▶ **INSTRUCTIONS TO FOLLOW**
What you return should match the data exactly, from the first line to the last.

[[ INPUT MATERIAL open ]]

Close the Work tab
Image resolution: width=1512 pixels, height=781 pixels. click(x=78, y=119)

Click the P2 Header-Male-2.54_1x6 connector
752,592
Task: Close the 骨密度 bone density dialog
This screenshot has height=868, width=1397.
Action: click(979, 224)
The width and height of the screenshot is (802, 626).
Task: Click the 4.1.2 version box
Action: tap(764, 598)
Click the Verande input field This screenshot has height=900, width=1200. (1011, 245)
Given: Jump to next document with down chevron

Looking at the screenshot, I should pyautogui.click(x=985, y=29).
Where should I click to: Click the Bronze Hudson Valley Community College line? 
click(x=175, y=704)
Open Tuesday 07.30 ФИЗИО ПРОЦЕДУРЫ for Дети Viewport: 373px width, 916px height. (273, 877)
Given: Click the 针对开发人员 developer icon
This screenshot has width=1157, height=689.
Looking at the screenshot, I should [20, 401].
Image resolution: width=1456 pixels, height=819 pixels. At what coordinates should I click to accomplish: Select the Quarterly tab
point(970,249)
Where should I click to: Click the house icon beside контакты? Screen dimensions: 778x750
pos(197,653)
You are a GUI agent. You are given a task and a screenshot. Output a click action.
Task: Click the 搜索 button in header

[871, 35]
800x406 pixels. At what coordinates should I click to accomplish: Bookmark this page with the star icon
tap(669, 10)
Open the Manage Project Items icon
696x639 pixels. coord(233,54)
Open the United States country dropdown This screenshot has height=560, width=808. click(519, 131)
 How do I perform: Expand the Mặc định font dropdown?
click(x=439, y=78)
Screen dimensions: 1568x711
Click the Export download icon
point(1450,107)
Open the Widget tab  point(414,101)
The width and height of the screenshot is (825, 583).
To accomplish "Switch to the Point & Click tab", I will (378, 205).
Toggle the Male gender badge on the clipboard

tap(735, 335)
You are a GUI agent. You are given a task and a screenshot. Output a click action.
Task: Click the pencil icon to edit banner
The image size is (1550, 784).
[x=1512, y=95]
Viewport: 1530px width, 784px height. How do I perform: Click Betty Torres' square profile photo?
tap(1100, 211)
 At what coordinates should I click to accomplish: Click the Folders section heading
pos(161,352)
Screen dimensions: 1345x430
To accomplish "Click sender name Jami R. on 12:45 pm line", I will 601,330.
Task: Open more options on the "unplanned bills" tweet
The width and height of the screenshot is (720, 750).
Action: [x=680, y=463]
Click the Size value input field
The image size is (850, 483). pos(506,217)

[[ INPUT MATERIAL closed ]]

▶ **RESPONSE AREA**
Close the Work tab
Image resolution: width=1512 pixels, height=781 pixels. click(x=78, y=119)

Click the P2 Header-Male-2.54_1x6 connector
752,592
Task: Close the 骨密度 bone density dialog
This screenshot has height=868, width=1397.
Action: click(979, 224)
The width and height of the screenshot is (802, 626).
Task: Click the 4.1.2 version box
Action: tap(764, 598)
Click the Verande input field This screenshot has height=900, width=1200. (1011, 245)
Given: Jump to next document with down chevron

Looking at the screenshot, I should pyautogui.click(x=985, y=29).
Where should I click to: Click the Bronze Hudson Valley Community College line? 
click(x=175, y=704)
Open Tuesday 07.30 ФИЗИО ПРОЦЕДУРЫ for Дети Viewport: 373px width, 916px height. (273, 877)
Given: Click the 针对开发人员 developer icon
This screenshot has width=1157, height=689.
Looking at the screenshot, I should [20, 401].
Image resolution: width=1456 pixels, height=819 pixels. At what coordinates should I click to accomplish: Select the Quarterly tab
point(970,249)
Where should I click to: Click the house icon beside контакты? Screen dimensions: 778x750
pos(197,653)
You are a GUI agent. You are given a task and a screenshot. Output a click action.
Task: Click the 搜索 button in header

[871, 35]
800x406 pixels. At what coordinates should I click to accomplish: Bookmark this page with the star icon
tap(669, 10)
Open the Manage Project Items icon
696x639 pixels. coord(233,54)
Open the United States country dropdown This screenshot has height=560, width=808. click(519, 131)
 How do I perform: Expand the Mặc định font dropdown?
click(x=439, y=78)
Screen dimensions: 1568x711
Click the Export download icon
point(1450,107)
Open the Widget tab  point(414,101)
The width and height of the screenshot is (825, 583).
To accomplish "Switch to the Point & Click tab", I will (378, 205).
Toggle the Male gender badge on the clipboard

tap(735, 335)
You are a GUI agent. You are given a task and a screenshot. Output a click action.
Task: Click the pencil icon to edit banner
The image size is (1550, 784).
[x=1512, y=95]
Viewport: 1530px width, 784px height. How do I perform: Click Betty Torres' square profile photo?
tap(1100, 211)
 At what coordinates should I click to accomplish: Click the Folders section heading
pos(161,352)
Screen dimensions: 1345x430
To accomplish "Click sender name Jami R. on 12:45 pm line", I will 601,330.
Task: Open more options on the "unplanned bills" tweet
The width and height of the screenshot is (720, 750).
Action: [x=680, y=463]
Click the Size value input field
The image size is (850, 483). pos(506,217)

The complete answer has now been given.